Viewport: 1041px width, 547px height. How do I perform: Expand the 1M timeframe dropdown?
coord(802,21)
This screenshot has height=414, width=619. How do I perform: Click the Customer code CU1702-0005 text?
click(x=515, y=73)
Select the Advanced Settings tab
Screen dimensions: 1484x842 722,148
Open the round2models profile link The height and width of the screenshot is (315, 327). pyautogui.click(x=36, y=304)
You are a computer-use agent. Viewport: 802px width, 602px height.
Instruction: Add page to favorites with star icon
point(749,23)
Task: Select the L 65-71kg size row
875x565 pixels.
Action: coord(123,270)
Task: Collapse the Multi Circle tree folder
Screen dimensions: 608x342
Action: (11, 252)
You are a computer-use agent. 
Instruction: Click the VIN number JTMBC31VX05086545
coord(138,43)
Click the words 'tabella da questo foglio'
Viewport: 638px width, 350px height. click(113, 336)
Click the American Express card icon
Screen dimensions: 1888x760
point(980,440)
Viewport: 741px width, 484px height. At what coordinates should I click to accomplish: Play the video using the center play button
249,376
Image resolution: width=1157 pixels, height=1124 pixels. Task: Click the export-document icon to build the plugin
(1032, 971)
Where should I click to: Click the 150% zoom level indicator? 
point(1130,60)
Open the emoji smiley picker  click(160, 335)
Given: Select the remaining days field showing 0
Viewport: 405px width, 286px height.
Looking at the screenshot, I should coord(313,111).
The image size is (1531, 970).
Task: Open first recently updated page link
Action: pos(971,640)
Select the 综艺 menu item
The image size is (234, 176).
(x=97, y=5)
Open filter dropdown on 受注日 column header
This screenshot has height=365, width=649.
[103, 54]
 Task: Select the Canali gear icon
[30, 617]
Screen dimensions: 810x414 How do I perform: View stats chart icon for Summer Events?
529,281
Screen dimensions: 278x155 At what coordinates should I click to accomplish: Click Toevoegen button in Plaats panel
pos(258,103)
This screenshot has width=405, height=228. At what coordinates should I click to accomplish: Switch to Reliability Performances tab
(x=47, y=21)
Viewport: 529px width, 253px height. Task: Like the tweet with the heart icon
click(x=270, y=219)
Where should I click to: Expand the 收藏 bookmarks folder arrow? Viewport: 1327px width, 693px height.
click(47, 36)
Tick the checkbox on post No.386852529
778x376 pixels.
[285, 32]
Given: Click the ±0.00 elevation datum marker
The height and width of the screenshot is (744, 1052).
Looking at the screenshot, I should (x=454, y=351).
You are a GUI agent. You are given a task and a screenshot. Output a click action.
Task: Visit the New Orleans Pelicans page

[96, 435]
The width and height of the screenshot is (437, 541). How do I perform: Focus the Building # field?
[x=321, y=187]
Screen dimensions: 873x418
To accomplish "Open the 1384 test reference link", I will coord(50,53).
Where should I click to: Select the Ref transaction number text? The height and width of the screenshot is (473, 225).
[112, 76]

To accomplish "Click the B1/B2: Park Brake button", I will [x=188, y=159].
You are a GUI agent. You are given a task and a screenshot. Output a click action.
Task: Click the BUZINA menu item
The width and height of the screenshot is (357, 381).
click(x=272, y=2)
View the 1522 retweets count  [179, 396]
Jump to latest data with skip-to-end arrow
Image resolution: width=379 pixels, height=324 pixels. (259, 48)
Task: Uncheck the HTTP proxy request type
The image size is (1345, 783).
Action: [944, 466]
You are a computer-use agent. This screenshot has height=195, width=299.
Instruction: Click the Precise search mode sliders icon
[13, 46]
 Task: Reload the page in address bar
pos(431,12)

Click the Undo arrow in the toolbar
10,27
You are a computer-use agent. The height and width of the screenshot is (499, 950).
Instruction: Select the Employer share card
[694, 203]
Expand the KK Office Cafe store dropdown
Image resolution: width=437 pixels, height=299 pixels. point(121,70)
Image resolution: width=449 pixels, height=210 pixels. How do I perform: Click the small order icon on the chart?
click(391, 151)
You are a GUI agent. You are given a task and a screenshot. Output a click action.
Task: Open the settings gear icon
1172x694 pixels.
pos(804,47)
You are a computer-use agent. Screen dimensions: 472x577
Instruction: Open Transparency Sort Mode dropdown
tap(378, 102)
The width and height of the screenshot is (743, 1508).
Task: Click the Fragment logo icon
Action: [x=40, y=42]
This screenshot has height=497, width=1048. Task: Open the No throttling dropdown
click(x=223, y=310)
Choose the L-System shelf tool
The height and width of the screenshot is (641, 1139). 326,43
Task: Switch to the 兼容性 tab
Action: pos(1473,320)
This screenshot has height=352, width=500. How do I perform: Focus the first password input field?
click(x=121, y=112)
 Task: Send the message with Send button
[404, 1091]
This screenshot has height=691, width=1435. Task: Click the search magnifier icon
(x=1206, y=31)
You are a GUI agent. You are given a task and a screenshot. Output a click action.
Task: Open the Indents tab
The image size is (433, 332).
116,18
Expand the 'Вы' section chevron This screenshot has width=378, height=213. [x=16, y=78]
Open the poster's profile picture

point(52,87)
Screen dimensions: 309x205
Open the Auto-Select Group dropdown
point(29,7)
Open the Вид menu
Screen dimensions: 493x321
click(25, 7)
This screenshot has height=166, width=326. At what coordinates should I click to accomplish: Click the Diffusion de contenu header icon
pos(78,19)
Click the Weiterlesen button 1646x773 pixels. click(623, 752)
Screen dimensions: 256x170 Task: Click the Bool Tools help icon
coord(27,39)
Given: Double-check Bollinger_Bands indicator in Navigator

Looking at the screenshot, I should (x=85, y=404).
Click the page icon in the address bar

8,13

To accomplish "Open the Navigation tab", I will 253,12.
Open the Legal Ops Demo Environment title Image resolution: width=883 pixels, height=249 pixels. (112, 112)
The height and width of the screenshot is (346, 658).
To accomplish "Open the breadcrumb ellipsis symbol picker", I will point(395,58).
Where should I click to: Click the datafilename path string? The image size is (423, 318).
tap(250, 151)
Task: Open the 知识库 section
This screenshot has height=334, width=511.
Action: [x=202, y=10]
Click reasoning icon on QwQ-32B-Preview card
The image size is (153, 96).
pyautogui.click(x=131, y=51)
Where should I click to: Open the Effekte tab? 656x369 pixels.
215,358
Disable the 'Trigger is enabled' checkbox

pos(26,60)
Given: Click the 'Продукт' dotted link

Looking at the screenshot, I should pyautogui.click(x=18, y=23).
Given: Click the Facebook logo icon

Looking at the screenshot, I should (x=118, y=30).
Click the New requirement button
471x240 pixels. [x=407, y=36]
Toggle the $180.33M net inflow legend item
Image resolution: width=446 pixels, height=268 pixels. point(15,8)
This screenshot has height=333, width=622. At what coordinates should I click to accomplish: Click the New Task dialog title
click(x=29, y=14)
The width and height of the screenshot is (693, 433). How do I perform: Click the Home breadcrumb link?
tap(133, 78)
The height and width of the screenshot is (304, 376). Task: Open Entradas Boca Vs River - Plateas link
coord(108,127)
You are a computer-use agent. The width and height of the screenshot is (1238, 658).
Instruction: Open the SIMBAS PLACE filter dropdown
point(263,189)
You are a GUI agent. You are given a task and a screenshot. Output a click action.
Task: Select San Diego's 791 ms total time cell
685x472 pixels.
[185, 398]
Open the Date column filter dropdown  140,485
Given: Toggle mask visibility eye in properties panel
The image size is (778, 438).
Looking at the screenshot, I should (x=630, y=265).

Task to complete:
Can you render the material above, from the line containing "Click the page icon in the address bar" through the line containing "Action: [x=202, y=10]", as a numbered list with blank lines omitted?

Solution for this exercise:
1. Click the page icon in the address bar
2. 8,13
3. To accomplish "Open the Navigation tab", I will 253,12.
4. Open the Legal Ops Demo Environment title Image resolution: width=883 pixels, height=249 pixels. (112, 112)
5. The height and width of the screenshot is (346, 658).
6. To accomplish "Open the breadcrumb ellipsis symbol picker", I will point(395,58).
7. Where should I click to: Click the datafilename path string? The image size is (423, 318).
8. tap(250, 151)
9. Task: Open the 知识库 section
10. This screenshot has height=334, width=511.
11. Action: [x=202, y=10]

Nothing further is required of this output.